それでも痛むときには痛むし、薬のせいなのか眠気まで襲ってきて、とにかく身体の倦怠感が半端ないのだ。

縦の物を横にするのもダルい。何もやる気が起きない。眠い。
そんなナマケモノのような生活が月に1度、約1週間起こるのだ。
セシルも私が月に1度、瀕死状態になることは知っている。
その理由はさすがに言えないので濁したけど、とりあえずそういう状態になることは理解してくれたようだ。
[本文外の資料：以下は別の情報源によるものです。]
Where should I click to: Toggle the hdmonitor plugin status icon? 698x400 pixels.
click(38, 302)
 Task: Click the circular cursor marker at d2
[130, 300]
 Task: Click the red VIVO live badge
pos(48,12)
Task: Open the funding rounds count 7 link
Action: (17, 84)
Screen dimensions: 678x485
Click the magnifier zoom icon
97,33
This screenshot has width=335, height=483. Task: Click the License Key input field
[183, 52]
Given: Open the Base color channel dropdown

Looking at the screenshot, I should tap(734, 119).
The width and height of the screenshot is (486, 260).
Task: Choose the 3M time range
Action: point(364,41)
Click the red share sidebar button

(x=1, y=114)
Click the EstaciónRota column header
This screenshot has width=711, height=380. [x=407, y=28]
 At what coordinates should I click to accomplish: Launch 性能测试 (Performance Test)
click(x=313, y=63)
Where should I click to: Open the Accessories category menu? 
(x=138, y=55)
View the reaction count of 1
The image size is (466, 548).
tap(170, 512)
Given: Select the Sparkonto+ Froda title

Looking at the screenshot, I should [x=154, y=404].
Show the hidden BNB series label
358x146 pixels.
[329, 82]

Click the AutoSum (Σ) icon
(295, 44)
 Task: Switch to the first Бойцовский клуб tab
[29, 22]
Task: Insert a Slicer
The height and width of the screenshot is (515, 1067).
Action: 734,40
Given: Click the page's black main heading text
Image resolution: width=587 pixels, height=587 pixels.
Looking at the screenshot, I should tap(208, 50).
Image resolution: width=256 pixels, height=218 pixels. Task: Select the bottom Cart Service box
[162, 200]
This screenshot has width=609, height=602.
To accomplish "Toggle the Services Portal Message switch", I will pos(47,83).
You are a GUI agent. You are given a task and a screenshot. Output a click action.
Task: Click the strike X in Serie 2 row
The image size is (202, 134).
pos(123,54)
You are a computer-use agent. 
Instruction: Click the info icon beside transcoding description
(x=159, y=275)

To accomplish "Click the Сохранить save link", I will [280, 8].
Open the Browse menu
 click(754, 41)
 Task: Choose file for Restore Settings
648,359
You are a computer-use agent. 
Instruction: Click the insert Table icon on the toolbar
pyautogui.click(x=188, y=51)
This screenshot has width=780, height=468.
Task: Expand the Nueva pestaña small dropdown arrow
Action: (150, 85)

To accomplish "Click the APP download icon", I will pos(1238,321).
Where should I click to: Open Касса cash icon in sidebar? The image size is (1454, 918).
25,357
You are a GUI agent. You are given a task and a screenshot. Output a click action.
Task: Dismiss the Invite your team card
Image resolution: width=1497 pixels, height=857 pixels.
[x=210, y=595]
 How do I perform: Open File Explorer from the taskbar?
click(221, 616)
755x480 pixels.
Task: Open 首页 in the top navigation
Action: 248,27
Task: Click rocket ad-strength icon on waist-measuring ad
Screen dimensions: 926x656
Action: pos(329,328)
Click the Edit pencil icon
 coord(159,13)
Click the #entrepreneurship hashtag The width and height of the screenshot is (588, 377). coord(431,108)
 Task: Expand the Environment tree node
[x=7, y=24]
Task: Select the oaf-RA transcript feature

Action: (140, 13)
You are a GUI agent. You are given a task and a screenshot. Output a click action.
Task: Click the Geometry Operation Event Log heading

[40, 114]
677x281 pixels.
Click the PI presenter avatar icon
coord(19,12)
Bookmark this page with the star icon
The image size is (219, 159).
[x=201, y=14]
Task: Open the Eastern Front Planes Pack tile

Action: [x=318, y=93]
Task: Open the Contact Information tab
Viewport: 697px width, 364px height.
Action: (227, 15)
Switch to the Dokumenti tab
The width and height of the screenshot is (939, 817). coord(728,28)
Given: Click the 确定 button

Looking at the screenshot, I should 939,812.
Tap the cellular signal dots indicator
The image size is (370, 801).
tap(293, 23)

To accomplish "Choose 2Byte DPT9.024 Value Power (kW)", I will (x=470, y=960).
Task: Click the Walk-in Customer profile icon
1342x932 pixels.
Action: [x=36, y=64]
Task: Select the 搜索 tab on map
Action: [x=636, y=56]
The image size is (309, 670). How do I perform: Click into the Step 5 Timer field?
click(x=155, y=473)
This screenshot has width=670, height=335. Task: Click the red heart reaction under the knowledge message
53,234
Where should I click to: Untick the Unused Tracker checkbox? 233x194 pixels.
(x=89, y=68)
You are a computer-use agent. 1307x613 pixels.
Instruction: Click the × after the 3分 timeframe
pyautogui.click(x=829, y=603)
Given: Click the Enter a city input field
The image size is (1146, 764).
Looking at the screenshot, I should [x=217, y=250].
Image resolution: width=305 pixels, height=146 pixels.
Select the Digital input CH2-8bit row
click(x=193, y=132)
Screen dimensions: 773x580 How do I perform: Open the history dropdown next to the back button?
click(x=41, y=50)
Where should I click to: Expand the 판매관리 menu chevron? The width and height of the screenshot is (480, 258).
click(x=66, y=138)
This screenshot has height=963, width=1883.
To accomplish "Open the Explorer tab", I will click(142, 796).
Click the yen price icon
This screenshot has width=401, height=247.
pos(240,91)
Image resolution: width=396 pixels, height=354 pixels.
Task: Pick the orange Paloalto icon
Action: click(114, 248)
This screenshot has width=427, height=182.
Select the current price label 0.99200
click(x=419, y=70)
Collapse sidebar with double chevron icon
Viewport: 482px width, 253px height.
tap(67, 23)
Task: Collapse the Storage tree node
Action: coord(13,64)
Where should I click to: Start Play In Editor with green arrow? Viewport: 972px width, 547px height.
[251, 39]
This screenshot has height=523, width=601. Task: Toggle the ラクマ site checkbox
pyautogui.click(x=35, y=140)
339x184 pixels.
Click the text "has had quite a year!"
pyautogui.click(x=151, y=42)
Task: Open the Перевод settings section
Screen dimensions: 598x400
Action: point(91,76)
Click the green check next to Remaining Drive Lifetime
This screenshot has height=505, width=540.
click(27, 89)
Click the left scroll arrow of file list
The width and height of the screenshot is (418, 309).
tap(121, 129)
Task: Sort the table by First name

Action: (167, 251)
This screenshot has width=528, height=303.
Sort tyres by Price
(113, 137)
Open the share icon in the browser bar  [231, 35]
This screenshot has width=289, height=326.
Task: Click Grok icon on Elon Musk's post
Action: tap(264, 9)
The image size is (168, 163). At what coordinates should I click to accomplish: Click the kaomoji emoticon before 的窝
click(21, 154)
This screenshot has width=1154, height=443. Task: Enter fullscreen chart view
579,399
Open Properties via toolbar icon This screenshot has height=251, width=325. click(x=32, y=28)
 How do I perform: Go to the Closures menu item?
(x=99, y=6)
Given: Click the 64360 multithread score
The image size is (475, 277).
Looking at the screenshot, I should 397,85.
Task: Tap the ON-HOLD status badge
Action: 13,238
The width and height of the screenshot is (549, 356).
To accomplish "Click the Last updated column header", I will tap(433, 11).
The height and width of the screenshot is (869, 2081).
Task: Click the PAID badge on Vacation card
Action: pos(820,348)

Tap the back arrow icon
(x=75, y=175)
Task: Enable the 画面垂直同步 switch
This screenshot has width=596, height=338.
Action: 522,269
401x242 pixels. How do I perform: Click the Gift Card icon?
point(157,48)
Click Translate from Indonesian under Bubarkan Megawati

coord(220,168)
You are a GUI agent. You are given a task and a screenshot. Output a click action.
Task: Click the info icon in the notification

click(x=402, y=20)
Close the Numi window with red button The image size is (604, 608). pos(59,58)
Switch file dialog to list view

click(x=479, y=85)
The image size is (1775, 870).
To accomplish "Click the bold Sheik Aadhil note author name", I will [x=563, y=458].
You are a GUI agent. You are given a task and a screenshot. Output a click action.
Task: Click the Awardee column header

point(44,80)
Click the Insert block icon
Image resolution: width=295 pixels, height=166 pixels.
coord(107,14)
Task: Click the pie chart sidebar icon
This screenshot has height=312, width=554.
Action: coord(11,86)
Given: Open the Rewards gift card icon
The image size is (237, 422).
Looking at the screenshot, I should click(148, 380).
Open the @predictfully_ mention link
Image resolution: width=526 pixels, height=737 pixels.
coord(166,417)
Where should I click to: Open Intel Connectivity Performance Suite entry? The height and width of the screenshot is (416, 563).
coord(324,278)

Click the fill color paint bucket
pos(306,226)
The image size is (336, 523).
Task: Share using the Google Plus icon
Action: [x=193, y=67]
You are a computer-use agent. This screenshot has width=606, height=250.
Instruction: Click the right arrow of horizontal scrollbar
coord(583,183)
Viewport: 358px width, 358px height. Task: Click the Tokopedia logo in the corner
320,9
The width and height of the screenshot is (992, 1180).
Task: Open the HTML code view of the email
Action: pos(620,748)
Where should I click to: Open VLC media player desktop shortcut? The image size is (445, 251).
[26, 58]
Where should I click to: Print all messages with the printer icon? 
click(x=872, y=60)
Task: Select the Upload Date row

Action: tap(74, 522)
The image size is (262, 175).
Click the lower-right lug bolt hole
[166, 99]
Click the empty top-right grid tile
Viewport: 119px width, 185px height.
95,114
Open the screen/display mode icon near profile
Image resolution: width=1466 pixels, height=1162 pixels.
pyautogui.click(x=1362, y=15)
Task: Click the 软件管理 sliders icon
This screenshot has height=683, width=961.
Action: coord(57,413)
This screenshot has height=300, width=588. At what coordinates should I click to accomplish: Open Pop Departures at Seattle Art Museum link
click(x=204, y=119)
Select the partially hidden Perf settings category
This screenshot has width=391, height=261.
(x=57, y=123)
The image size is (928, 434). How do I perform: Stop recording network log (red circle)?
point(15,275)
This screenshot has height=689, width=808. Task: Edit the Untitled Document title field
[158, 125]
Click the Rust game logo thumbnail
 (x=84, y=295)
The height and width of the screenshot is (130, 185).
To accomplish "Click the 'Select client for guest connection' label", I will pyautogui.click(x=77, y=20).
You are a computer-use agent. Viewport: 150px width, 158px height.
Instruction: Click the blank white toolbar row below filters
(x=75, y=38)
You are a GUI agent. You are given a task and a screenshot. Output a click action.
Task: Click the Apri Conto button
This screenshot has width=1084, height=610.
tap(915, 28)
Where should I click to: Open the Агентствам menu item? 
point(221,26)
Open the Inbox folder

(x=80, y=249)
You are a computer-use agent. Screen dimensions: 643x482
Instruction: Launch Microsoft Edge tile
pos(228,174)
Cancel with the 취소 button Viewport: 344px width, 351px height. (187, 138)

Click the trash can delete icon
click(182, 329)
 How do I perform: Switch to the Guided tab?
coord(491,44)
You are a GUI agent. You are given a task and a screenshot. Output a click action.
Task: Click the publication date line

私がぐうたらしていると、セシルは何の文句も言わずに私のお世話をしてくれた。
まったく、出来た恋人だわ。私ってなんて幸せ者なんだ。
アグナパレスに来てからもそれを侍女に伝えてくれていたようだ。

今月もまたやってきた。地獄の生理期間。
侍女に起こされてもなかなか起きれずにいると、フルーツと水を持ってきてくれた。
少しだけフルーツを食べて、日本から持ってきていた薬を飲む。
薬が効くまで横になって、しばらくしたらお風呂の準備が出来たからと連れて行かれた。

そして今、私は湯船に浸かっているのである。
鎮痛剤と全身が温かいお湯に包まれているおかげで、痛みはほとんどない。
腰はダルいし眠いし頭はボーッとするけど、痛みがないだけで驚くほど楽だ。
ほんわかしながら湯船につかっていると、侍女が数人来て、私の身体を洗ってくれた。
いつもなら拒む私だけれど、生理の時ばかりは拒む気力も体力もない。
とりあえず、儀礼的に「大丈夫ですよ」と告げたけど止める気配はないので、侍女たちに甘えることにした。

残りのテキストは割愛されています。